На Табари, может, потому, что он учился в Англии, последние слова Элиава не произвели такого впечатления.
– Да здесь у каждого есть такая же горестная история. Какое она имеет отношение к нашему разговору?
Элиав, как и большинство израильтян, понимал, что последует именно такая реакция, и сказал:
– Вот какое. В те самые худшие дни войны, когда я служил здесь в Палестине…

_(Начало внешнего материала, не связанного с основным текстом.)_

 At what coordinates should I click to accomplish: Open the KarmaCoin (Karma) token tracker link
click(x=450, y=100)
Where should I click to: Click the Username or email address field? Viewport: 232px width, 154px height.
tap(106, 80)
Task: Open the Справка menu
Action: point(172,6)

– Среди моих знакомых евреев, – перебил его Табари, – ты один из немногих, который говорит «Палестина». Я думал, что это слово изгнано.
Элиав улыбнулся:
– Когда я говорил, как солдат британской армии, я пользовался этим наименованием. Как израильтянину, мне не понравится, если ты назовешь мою родину Палестиной. Словом, когда я служил здесь и мы ждали, что из Египта на нас обрушится Африканский корпус Роммеля, а другие немецкие части ударят по нас из Сирии… – Он помолчал, пыхнул трубкой и сказал со сдержанной силой: – Если бы англичане не держались так отчаянно – можешь сказать, что героически, – то шестьсот тысяч евреев Палестины погибли бы в газовых камерах. – Расслабившись, он легко добавил: – Молюсь я редко, и когда делаю это, то обычно оставляю в покое и Бога и Моисея. Но часто прошу благословения фельдмаршалу Монтгомери. Уверен, никто из вас и представить не может, как я отношусь к нему. – Он выбил трубку и сказал, глядя в пол: – Это очень интимная вещь, джентльмены.
– То есть ты проводишь разницу, – спросил Кюллинан, – между теми англичанами, которые дрались вместе с тобой, и теми, кто воевал против тебя?

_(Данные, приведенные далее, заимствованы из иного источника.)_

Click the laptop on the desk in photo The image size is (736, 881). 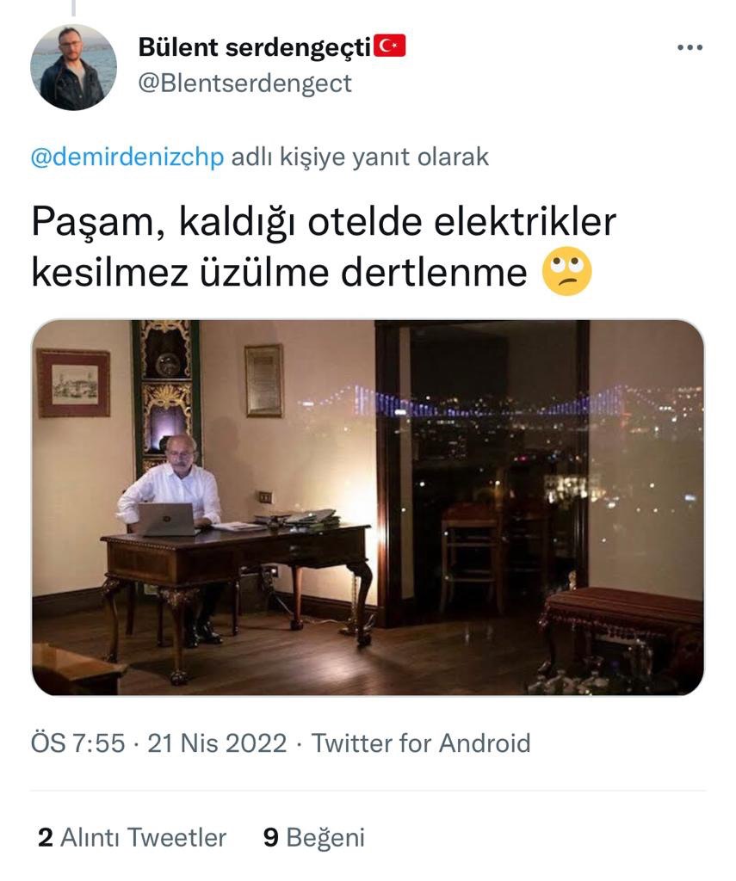pos(166,519)
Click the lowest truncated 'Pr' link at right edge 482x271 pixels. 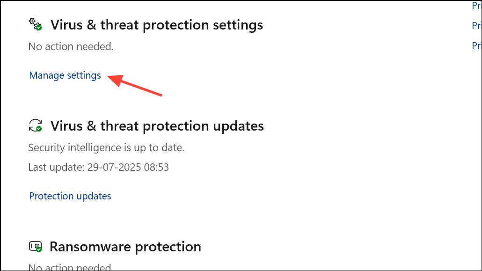476,46
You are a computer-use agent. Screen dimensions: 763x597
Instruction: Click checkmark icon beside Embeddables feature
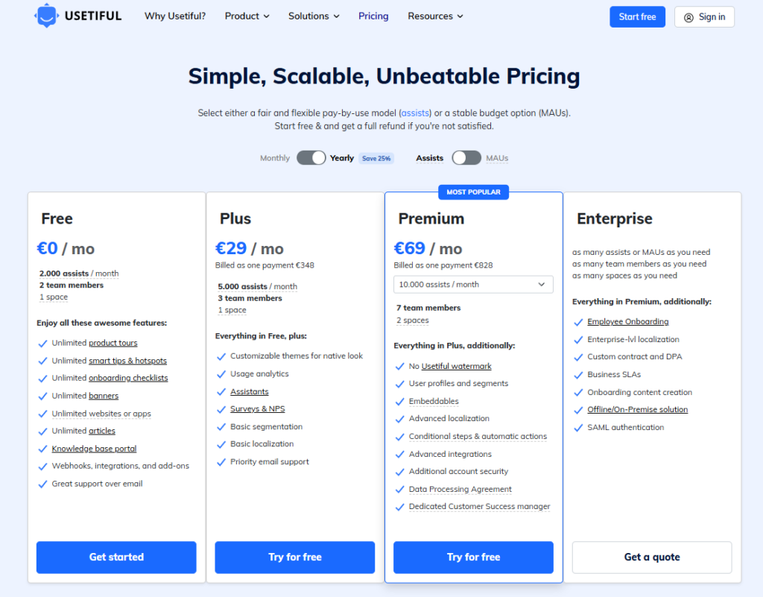pos(399,402)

– Конечно. Потому что я обязан отличать друг от друга моих два «я». Того еврея, который все, что он знает, усвоил от англичан, и того, кто отчаянно дрался с ними.
– И ты способен разобраться в этой путанице собственной личности? – с сарказмом спросил Табари.
– Если не получается, то становишься круглым идиотом, – засмеялся Элиав. – Ты же, как израильский араб, тоже несешь на себе груз многообразных обязанностей…
– До чего приятно слушать, – прервал его Кюллинан, – как еврей говорит об этих вещах. Я, как ирландец, чувствую то же самое. Я готов признать, что в мире в целом англичанам удавалось творить чудеса, но вот в Ирландии… – Он вскинул руки. – Я говорю, как ирландский политик из Чикаго, но хочу сказать, что к Ирландии им так и не удалось подобрать ключ. Они действовали, исходя из совершенно иных интеллектуальных предпосылок.
– Ты перехватил мою мысль, – сказал Элиав. – Но дадим слово Табари. – Он стал снова раскуривать трубку.
– Еще одно, последнее, – остановил его Кюллинан. – Я знаю, почему они ошибались в Ирландии, но почему у них тут ничего не получилось?
Пока еврей продолжал раскуривать трубку, Табари наклонился вперед, словно собираясь заговорить. Элиав, заметив это его движение, уступил ему слово. Табари кивнул и сказал:
– У вас есть Гайд-парк.
– Чтобы понять действия англичан в Палестине, – заметил Элиав, – тебе придется понять, почему они вообще тут очутились. Затем изучить, как англичанин относился к арабам, с которыми ему доводилось встречаться, и к евреям.
– Совершенно верно, – с ехидным удовольствием сказал Табари. – Дело в том, Кюллинан, что в Палестине нам доводилось встречаться с двумя типами англичан. Бедные, необразованные, второсортные сыны Альбиона, которых нельзя было ни пристроить дома, ни поручить им какой-нибудь важный пост в Индии. Не забывай, ведь наша маленькая Фаластын на самом деле представляет собой задний двор, а мы – отбросы на нем.
– Верно, – кивнул Элиав. – А вот вторая группа англичан – это в полном смысле слова высшее общество. Знатоки Библии, ученые-арабисты, джентльмены с широким кругом интересов. Как этим двум совершенно различным типам англичан вести себя в Палестине?